Donald Trump menyampaikan pernyataannya setelah bertemu dengan Perdana Menteri Israel Benjamin Netanyahu.
ETIndonesia —Setelah bertemu dengan Perdana Menteri Israel Benjamin Netanyahu di Gedung Putih pada Selasa (4/2/2025) sore, Presiden Donald Trump menyarankan Amerika Serikat “mengambil alih” Jalur Gaza untuk membangun kembali wilayah itu.
Trump menegaskan kembali gagasannya sebelumnya bahwa warga Gaza saat ini membutuhkan kesempatan untuk hidup dengan aman dan tenteram di tempat lain, seperti Mesir atau Yordania. Ia kemudian mengatakan, “Daripada harus kembali dan melakukannya lagi, AS akan mengambil alih Jalur Gaza, dan kami juga akan mengurusnya.”
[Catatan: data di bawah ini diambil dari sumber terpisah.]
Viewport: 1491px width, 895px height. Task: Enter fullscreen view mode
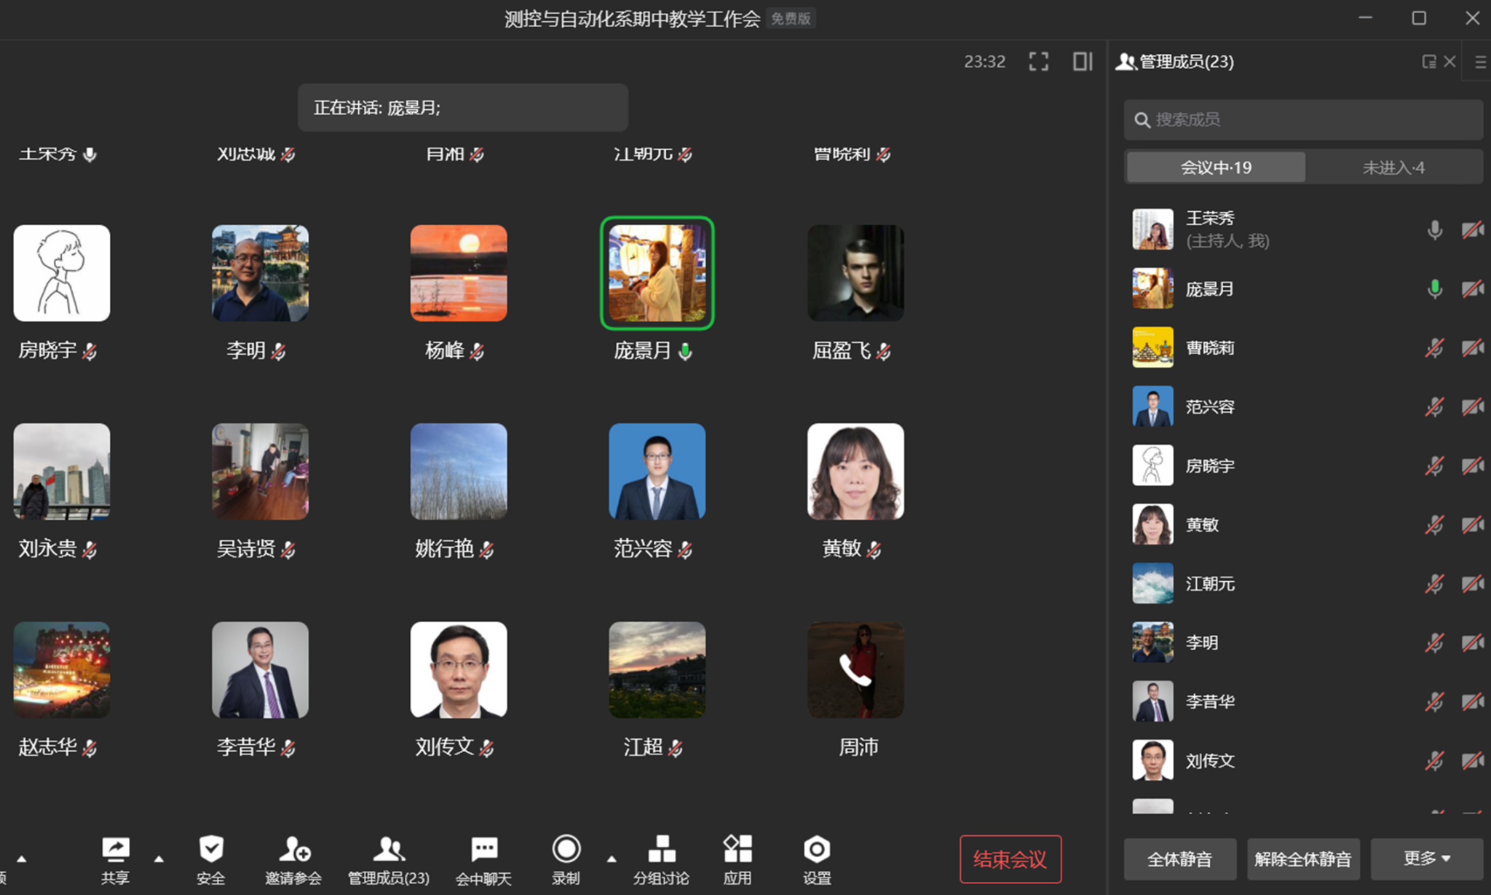[x=1039, y=62]

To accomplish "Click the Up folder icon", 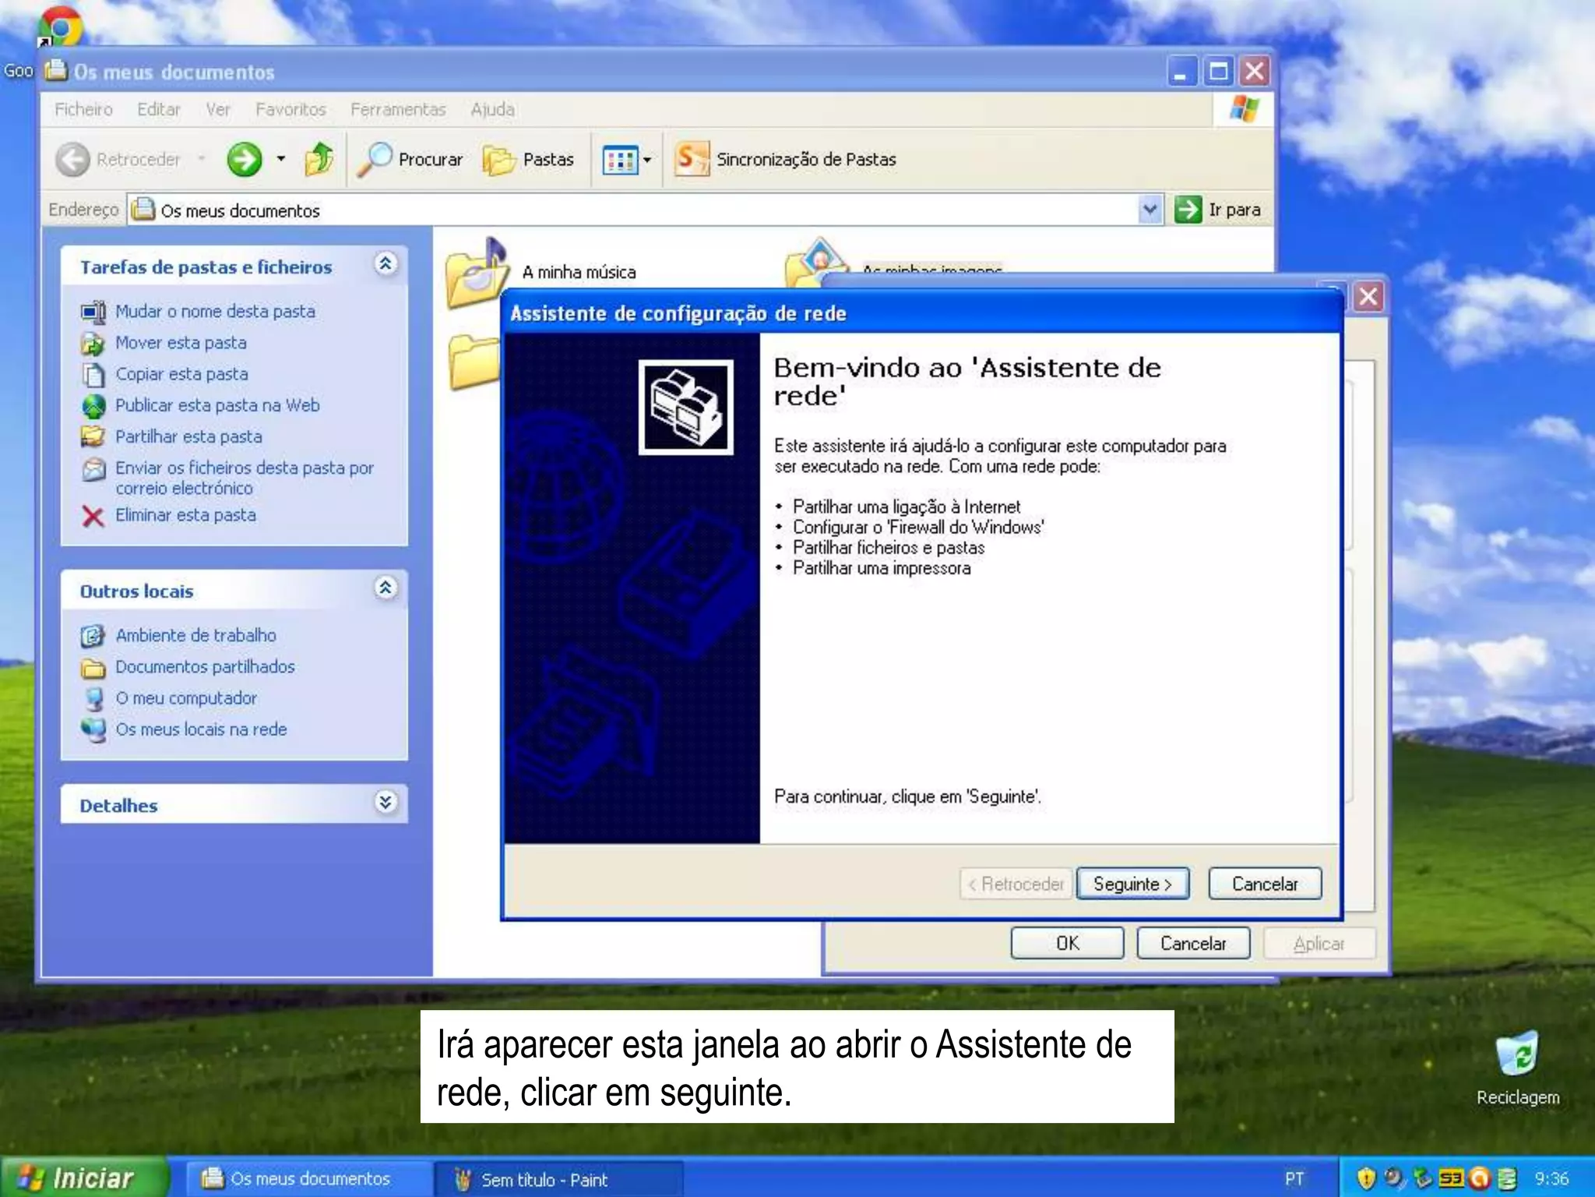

“Kami akan memilikinya dan bertanggung jawab untuk membersihkan semua bom yang belum meledak serta senjata berbahaya lainnya di lokasi tersebut. Kami akan meratakan wilayah itu dan menyingkirkan semua bangunan yang hancur. Kami akan meratakannya dan menciptakan pembangunan ekonomi yang akan menyediakan lapangan pekerjaan serta perumahan dalam jumlah tak terbatas bagi penduduk di kawasan tersebut.”
“Kami akan melakukan pekerjaan yang sesungguhnya. Melakukan sesuatu yang berbeda. [Anda] tidak bisa kembali [seperti sebelumnya]. Jika Anda kembali, maka semuanya akan berakhir dengan cara yang sama seperti selama seratus tahun terakhir,” kata Trump.
Menanggapi pertanyaan seorang reporter tentang rencana masa depan untuk Gaza, Trump mengatakan bahwa orang-orang Palestina akan dapat tinggal di sana, begitu pula orang Yahudi, Arab, dan lainnya dari Timur Tengah.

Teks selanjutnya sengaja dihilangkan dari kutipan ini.